Aufgabe
Schreibe den Textauszug von „Penetrationstests sind je“ bis „wichtige Charakteristika exemplarisch dargestellt.“ ab und ersetze dabei „Charakteristika“ durch „Merkmale“.

Penetrationstest – Sicherheit von Webanwendungen Teil4

1. SicherheitsprüfungPenetrationstest

Webanwendungen auf Schwachstellen und Fehlkonfigurationen zu prüfen wird mittlerweile von vielen Unternehmen als notwendige Maßnahme anerkannt. Denn oftmals ist der Erfolg eines Unternehmens eng mit einer funktionierenden IT bzw. Webanwendung verknüpft – bei einem Ausfall oder Einbruch drohen empfindliche Umsatzeinbußen. Vom Imageschaden ganz zu schweigen.

Gerade weil Webanwendungen über öffentliche Netze ständig erreichbar sind, unterliegen sie in besonderer Weise unautorisierten, anonymen Zugriffsversuchen. Durch Vulnerability Assessments und Penetrationstests lassen sich mögliche Schwachstellen aufdecken – wer die Lücken kennt, kann sich dagegen auch schützen.

Penetrationstests sind je nach Umfang komplex und unterscheiden sich stark in ihrer Durchführung. Im folgenden Beitrag werden wichtige Charakteristika exemplarisch dargestellt.

Dieser Beitrag ist Teil einer Artikelserie:

2. Penetrationstest

Gemäß der Wikipedia lässt sich ein Penetrationstest folgendermaßen definieren:

Penetrationstest ist der fachsprachliche Ausdruck für einen umfassenden Sicherheitstest einzelner Rechner oder Netzwerke jeglicher Größe. Unter einem Penetrationstest versteht die Sicherheitsfachperson in der Informationstechnik die Prüfung der Sicherheit möglichst aller Systembestandteile und Anwendungen eines Netzwerks- oder Softwaresystems mit Mitteln und Methoden, die ein Angreifer (ugs. „Hacker“) anwenden würde, um unautorisiert in das System einzudringen (Penetration). Der Penetrationstest ermittelt somit die Empfindlichkeit des zu testenden Systems gegen derartige Angriffe. Wesentlicher Teil eines Penetrationstests sind Werkzeuge die dabei helfen, möglichst alle Angriffsmuster nachzubilden, die sich aus den zahlreichen bekannten Angriffsmethoden herausbilden.

Rohdaten
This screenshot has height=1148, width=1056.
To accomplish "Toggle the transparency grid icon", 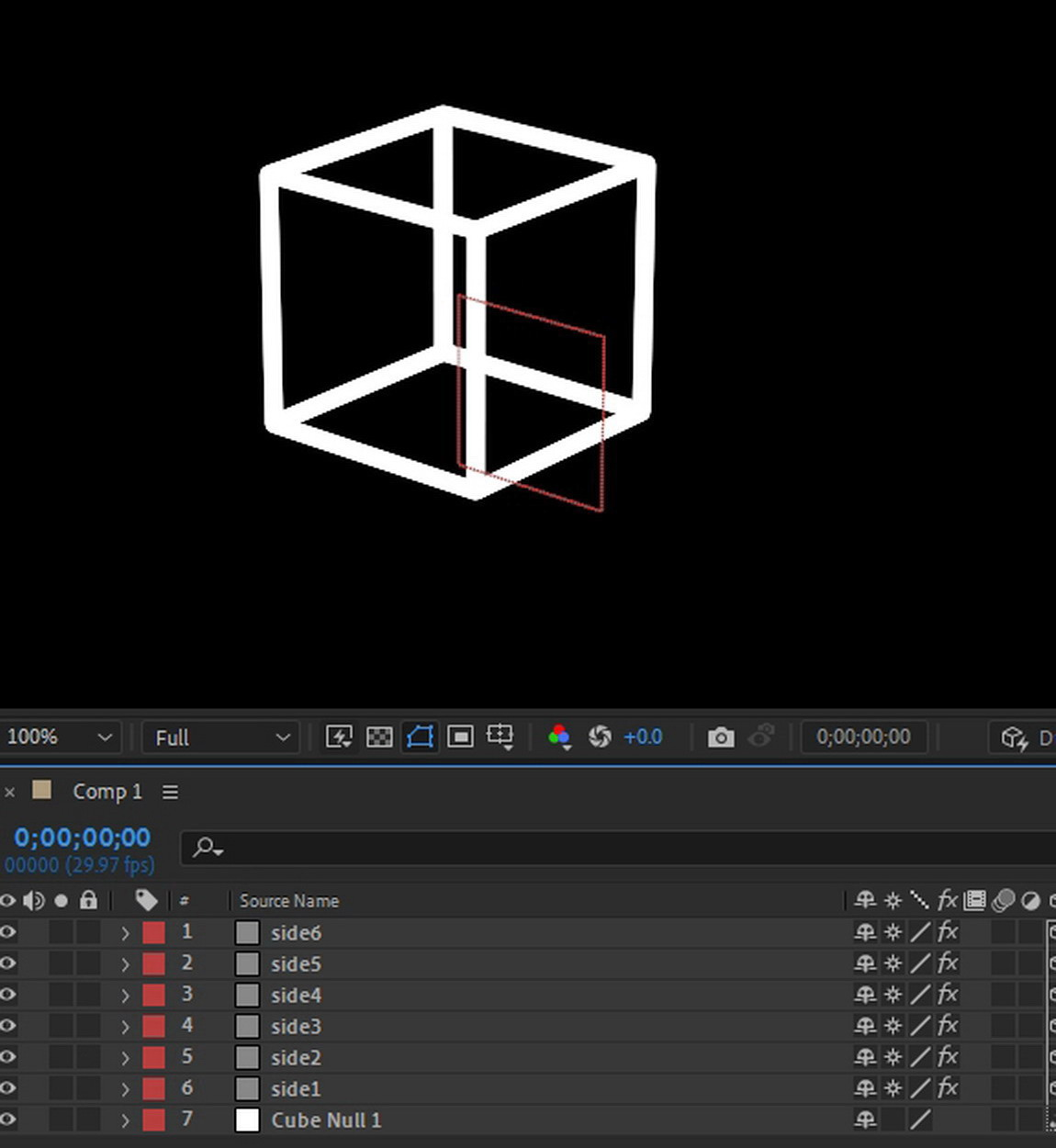I will [x=379, y=737].
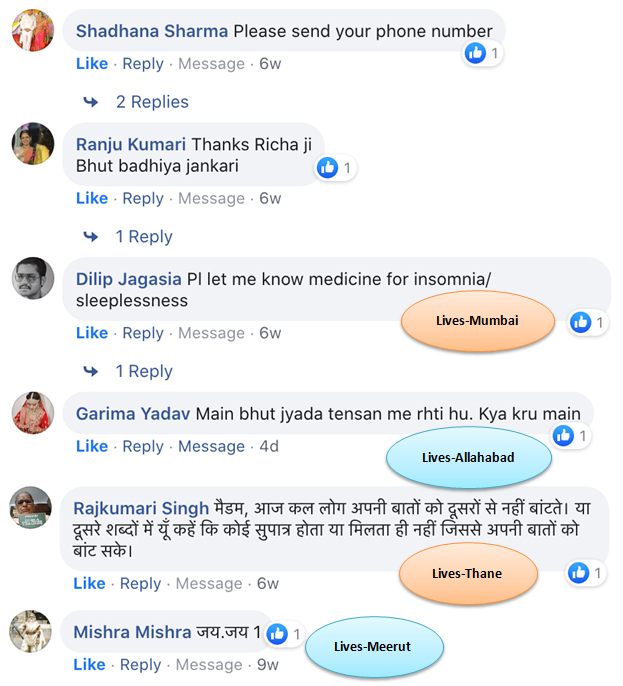The image size is (623, 686).
Task: Click the thumbs-up icon on Shadhana Sharma's comment
Action: point(475,53)
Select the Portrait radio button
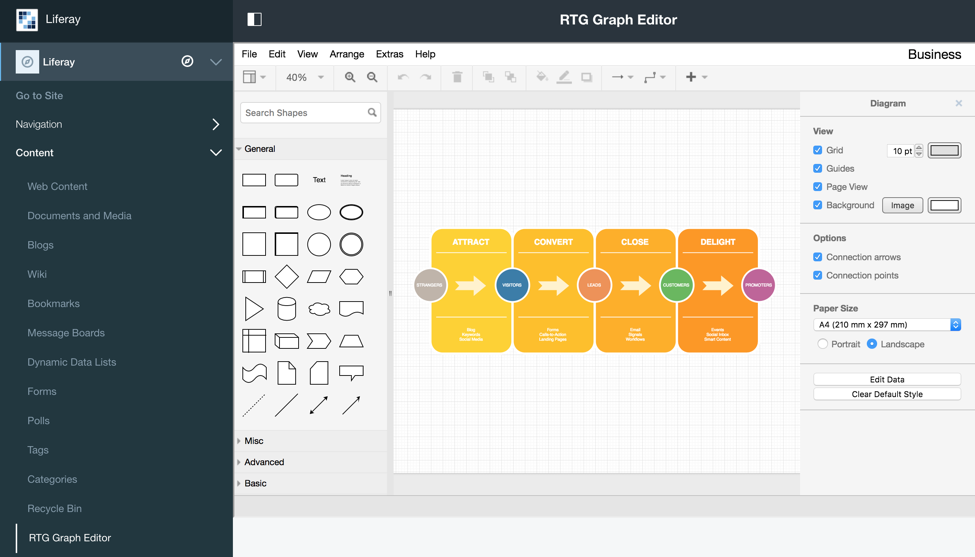The height and width of the screenshot is (557, 975). pos(822,344)
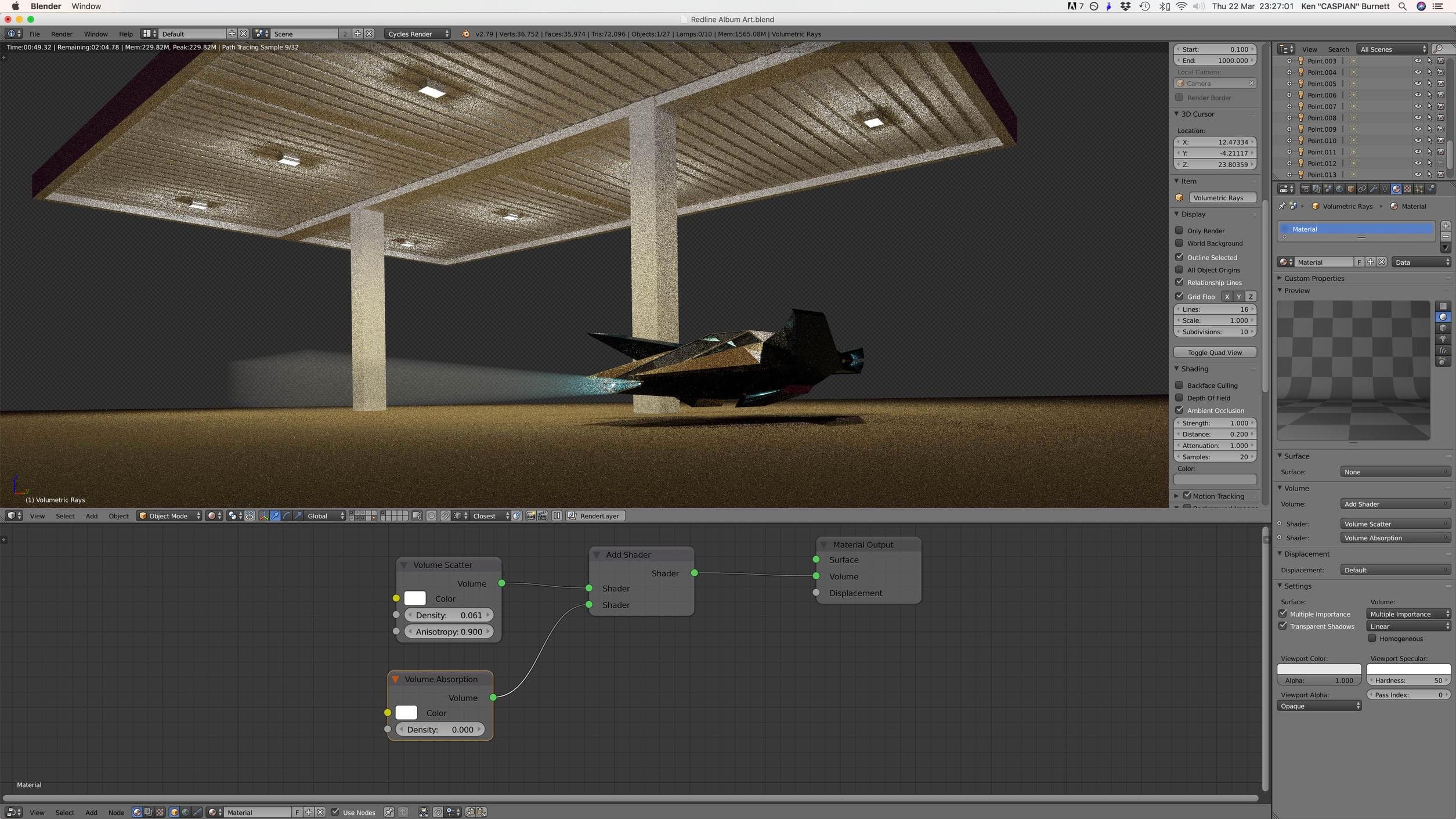The height and width of the screenshot is (819, 1456).
Task: Open the Cycles Render engine dropdown
Action: [x=417, y=34]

Antwort
Penetrationstests sind je nach Umfang komplex und unterscheiden sich stark in ihrer Durchführung. Im folgenden Beitrag werden wichtige Merkmale exemplarisch dargestellt.